Vor vier Monaten hatte die EWE bekanntgegeben, daß ihr operatives Ergebnis im ersten Halbjahr 2014 mit 186,5 Millionen Euro rund 50 Prozent unter dem Wert des Vorjahres gelegen habe. Der Konzernumsatz sei mit etwa 4,1 Milliarden Euro um elf Prozent geringer gewesen. Der im Vergleich zum Vorjahr deutlich wärmere Winter und das außergewöhnlich warme Frühjahr hätten zu einem deutlich geringeren Absatz vor allem von Erdgas, aber auch von Strom und Wärme geführt. Außerdem habe eine Tarifsenkung für Stromkunden zum rückläufigen Umsatz beigetragen.
Auf Nachfrage der "Nordwest-Zeitung" bestätigte die EWE ferner, daß sie ihre Tochter swb – die früheren Stadtwerke Bremen – ab dem kommenden Geschäftsjahr nur noch als Finanzbeteiligung führen wolle. Die Doppelmandate auf Vorstandsebene würden aufgelöst. Zudem werde es keine weiteren gemeinsamen Gesellschaften zwischen EWE und swb mehr geben. Bestehende Projekte wie die gemeinsame Ökostromgesellschaft "proNaturwatt" oder die interne Shared-Services-Gesellschaft "EWE swb ISIS" würden aufgelöst. Man werde jedoch "an der Integration von SWB langfristig festhalten", sagte ein EWE-Sprecher.
Mit der demonstrativen Erklärung, die swb nur noch als Finanzbeteiligung zu betrachten, rudert die EWE zurück, nachdem sie seit knapp zwei Jahren die Eingliederung der swb in den Oldenburger Kommunalkonzern betrieben hat. Anfang 2012 wurde ein vertrauliches Informationspapier bekannt, wonach die Zwischenholdings EWE Energie und sbw entfallen und der Gesamtkonzern zentral gesteuert werden sollte. In dem Ende 2009 geschlossenen Konsortialvertrag hatten die Stadt Bremen und der quasi hundertprozentige Mehrheitsaktionär EWE jedoch vereinbart, daß die swb AG "als eigenständiges Unternehmen" weitergeführt wird. Der swb-Betriebsrat befürchtete, daß die geplante "Restrukturierung" zum Abbau von Arbeitsplätzen führen würde und die Bremer Beschäftigten die finanziellen Schwierigkeiten ausbaden müßten, in die EWE durch das Engagement bei VNG (141016) und in anderen Bereichen geraten war.

** BEREITGESTELLTES MATERIAL **
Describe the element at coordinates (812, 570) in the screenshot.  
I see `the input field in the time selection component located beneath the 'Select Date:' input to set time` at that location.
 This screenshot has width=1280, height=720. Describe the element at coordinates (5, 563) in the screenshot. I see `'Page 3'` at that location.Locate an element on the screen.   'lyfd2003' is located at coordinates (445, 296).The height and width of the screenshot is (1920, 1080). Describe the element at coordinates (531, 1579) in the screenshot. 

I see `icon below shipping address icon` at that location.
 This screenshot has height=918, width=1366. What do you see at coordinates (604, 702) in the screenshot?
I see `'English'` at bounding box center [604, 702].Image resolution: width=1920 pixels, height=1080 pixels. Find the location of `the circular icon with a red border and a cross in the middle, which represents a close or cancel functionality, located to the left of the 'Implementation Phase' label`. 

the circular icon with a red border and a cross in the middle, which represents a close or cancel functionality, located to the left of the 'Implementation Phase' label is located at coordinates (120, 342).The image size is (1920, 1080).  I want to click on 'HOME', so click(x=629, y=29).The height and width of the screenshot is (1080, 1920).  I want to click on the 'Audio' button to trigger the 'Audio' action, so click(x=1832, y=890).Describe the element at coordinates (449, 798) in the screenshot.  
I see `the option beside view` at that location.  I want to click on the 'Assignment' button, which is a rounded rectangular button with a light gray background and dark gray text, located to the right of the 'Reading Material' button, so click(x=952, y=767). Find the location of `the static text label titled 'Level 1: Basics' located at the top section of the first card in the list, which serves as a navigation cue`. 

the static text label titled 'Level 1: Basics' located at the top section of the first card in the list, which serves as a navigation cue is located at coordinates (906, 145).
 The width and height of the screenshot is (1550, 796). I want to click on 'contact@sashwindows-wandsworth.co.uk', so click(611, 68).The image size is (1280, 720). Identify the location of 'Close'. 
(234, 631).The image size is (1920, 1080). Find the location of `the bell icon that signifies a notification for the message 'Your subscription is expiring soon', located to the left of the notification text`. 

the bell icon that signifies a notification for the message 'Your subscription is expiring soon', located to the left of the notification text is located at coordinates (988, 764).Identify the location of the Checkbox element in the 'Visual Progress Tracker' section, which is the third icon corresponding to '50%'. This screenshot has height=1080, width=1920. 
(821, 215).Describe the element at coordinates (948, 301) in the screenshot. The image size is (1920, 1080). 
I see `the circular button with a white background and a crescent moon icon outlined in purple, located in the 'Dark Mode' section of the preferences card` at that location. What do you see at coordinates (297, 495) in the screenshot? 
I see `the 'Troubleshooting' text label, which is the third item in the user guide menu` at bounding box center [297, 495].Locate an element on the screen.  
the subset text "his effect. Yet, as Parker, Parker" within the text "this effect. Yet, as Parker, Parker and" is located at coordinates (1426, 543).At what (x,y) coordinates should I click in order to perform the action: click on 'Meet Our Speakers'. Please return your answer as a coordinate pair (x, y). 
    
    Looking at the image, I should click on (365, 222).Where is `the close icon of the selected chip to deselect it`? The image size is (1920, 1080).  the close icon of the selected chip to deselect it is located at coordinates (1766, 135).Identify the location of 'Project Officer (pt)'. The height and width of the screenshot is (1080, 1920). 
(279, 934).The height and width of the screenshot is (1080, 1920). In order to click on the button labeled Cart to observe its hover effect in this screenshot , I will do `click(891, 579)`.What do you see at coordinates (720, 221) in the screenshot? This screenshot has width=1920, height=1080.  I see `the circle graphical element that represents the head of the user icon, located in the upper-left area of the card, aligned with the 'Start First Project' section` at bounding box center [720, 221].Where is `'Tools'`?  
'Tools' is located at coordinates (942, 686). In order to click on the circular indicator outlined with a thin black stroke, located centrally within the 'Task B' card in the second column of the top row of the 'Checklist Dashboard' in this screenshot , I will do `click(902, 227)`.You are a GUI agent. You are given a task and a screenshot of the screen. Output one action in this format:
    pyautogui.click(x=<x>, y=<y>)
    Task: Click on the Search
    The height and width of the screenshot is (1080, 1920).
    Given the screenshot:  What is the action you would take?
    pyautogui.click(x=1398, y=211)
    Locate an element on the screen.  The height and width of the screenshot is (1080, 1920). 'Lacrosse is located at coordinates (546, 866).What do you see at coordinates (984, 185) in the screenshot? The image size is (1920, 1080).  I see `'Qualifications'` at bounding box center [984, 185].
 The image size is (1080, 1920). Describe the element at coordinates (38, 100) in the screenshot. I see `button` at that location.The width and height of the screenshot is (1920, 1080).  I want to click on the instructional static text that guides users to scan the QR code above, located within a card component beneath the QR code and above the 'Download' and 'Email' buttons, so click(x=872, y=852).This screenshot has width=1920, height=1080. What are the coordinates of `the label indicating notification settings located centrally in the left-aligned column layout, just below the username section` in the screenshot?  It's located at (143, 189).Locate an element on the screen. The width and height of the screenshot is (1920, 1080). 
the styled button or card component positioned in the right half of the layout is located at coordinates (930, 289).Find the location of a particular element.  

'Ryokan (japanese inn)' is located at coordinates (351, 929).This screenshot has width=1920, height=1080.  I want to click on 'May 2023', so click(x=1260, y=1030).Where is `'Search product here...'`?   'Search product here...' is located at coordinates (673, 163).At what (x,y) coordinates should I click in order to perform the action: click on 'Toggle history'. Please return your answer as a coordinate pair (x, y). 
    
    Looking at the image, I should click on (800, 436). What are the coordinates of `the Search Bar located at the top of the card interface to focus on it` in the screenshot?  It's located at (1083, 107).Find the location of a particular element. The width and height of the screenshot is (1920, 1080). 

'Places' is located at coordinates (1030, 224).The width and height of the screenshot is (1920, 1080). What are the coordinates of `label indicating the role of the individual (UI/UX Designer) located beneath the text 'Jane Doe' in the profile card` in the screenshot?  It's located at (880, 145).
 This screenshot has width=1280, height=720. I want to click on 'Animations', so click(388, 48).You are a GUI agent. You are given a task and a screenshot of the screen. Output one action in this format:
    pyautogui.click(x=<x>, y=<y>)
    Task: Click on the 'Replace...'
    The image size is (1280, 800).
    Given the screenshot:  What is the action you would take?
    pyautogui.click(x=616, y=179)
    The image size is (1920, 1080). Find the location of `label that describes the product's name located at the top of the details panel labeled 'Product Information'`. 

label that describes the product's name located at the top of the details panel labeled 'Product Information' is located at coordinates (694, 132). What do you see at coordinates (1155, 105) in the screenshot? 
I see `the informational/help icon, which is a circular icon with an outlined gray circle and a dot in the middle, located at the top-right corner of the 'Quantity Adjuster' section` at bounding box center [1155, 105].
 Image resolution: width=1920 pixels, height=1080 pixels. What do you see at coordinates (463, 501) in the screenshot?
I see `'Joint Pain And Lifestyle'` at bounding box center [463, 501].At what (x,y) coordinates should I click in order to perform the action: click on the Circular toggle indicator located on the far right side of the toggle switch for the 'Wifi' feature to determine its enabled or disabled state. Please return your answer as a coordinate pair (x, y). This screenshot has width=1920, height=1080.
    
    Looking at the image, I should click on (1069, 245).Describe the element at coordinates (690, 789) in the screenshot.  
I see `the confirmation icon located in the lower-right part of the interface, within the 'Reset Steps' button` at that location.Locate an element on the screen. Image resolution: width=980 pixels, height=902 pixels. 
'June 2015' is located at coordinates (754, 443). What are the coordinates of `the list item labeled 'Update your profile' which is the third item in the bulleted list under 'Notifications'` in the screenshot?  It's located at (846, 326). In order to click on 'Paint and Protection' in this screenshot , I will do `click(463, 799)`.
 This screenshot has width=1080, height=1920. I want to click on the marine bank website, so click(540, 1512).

** AUFGABEN **
a: Schreib aus dem Text über EWE und swb die Stelle von „Mit der demonstrativen“ bis „Bereichen geraten war.“ wortgetreu ab.
b: Übersetze diesen Satz aus dem Text über EWE und swb ins Englische: „Die Doppelmandate auf Vorstandsebene würden aufgelöst.“
c: Passen die folgenden Aussagen zum Text über EWE und swb? Antworte bei jeder mit Ja oder Nein und zitiere die entscheidenden Worte aus dem Text.
(i) Der Konzernumsatz der EWE lag im ersten Halbjahr 2014 bei etwa 4,1 Milliarden Euro.
(ii) Der Konsortialvertrag zwischen der Stadt Bremen und EWE wurde Ende 2012 geschlossen.
(iii) Der swb-Betriebsrat befürchtete, dass Arbeitsplätze abgebaut werden.

** ERWARTETE ERGEBNISSE **
a:
Mit der demonstrativen Erklärung, die swb nur noch als Finanzbeteiligung zu betrachten, rudert die EWE zurück, nachdem sie seit knapp zwei Jahren die Eingliederung der swb in den Oldenburger Kommunalkonzern betrieben hat. Anfang 2012 wurde ein vertrauliches Informationspapier bekannt, wonach die Zwischenholdings EWE Energie und sbw entfallen und der Gesamtkonzern zentral gesteuert werden sollte. In dem Ende 2009 geschlossenen Konsortialvertrag hatten die Stadt Bremen und der quasi hundertprozentige Mehrheitsaktionär EWE jedoch vereinbart, daß die swb AG "als eigenständiges Unternehmen" weitergeführt wird. Der swb-Betriebsrat befürchtete, daß die geplante "Restrukturierung" zum Abbau von Arbeitsplätzen führen würde und die Bremer Beschäftigten die finanziellen Schwierigkeiten ausbaden müßten, in die EWE durch das Engagement bei VNG (141016) und in anderen Bereichen geraten war.

b: The dual mandates at board level would be dissolved.

c:
(i) Ja: „Der Konzernumsatz sei mit etwa 4,1 Milliarden Euro um elf Prozent geringer gewesen.“
(ii) Nein: „In dem Ende 2009 geschlossenen Konsortialvertrag“
(iii) Ja: „Der swb-Betriebsrat befürchtete, daß die geplante "Restrukturierung" zum Abbau von Arbeitsplätzen führen würde“